ENVIRONMENTAL CONDITIONS
- Temperature (°C): 19-25 ºC
- Humidity (%): Not documented.
- Air changes (per hr): Not documented.
- Photoperiod (hrs dark / hrs light): Lighting was automatically switched on for the day (06.00 to 18.00 hours GMT) and off for the night (18.00 to 06.00 hours GMT)

Administration / exposure

Vehicle:
other: moistened
Details on dermal exposure:
The day before dosing, approximately 60% of the dorsal hair of all animals was closely shorn with fine electric clippers. Before application of the tst material, the skin was visually inspected to ensure that all micro-abrasions of the stratum corneum had healed.

The calculated dose was weighed onto a piece of aluminium foil lined with gauze and applied to the shorn skin. The foil was held in place by a double overwrap of waterproof adhesive tape.

After the 24 h exposure, the tape and foil were removed and the skin washed with warm dilute detergent solution and then dried.
Duration of exposure:
24 hours
Doses:
2000 mg/kg
No. of animals per sex per dose:
Five animals per sex
Control animals:
not required
Details on study design:
- Duration of observation period following administration: 14 days
- Frequency of observations and weighing: The animals were observed for signs of toxicity three times a day for the first three days and daily thereafter for the remainder of the 14 day observation period. Initial (Day 1), Day 7 and Day 14 body weights were recorded.
- Necropsy of survivors performed: necropsies were not conducted.

Results and discussion

Effect levels
Sex:
male/female
Dose descriptor:
LD50
Effect level:
> 2 000 mg/kg bw
Mortality:
None of the rats died.
Clinical signs:
other: There were no clinical signs observed.

Any other information on results incl. tables

Table 7.2.3:      Summary of Acute Dermal Toxicity

Males

Females

Dose

Mortality

Time of death

Dose

Mortality

Time of death

2000 mg/kg

0/5

--

2000 mg/kg

0/5

--

Applicant's summary and conclusion

Interpretation of results:
not classified
Remarks:
Migrated information Criteria used for interpretation of results: EU
Conclusions:
The acute (24 h) percutaneous LD50 of the test powder in rats was greater than 2000 mg/kg.
Executive summary:

Five rats per sex were dermally dosed at 2000 mg/kg.

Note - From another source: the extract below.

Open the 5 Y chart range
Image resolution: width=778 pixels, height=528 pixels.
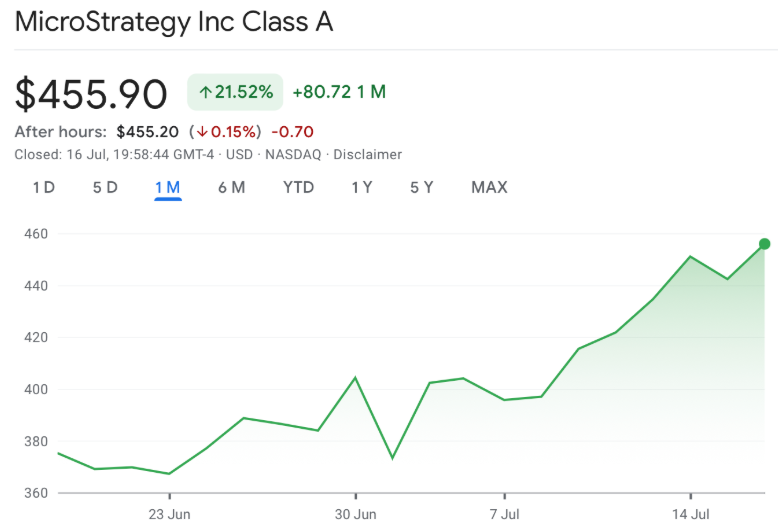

Animals were observed for clinical signs three times a day for the first three days and daily thereafter for the remainder of the 14 day observation period. The initial (Day 1), Day 7 and Day 14 body weights were recorded. None of the rats died. There were no clinical signs observed. The acute dermal LD50 of the test material in rats was greater than 2000 mg/kg.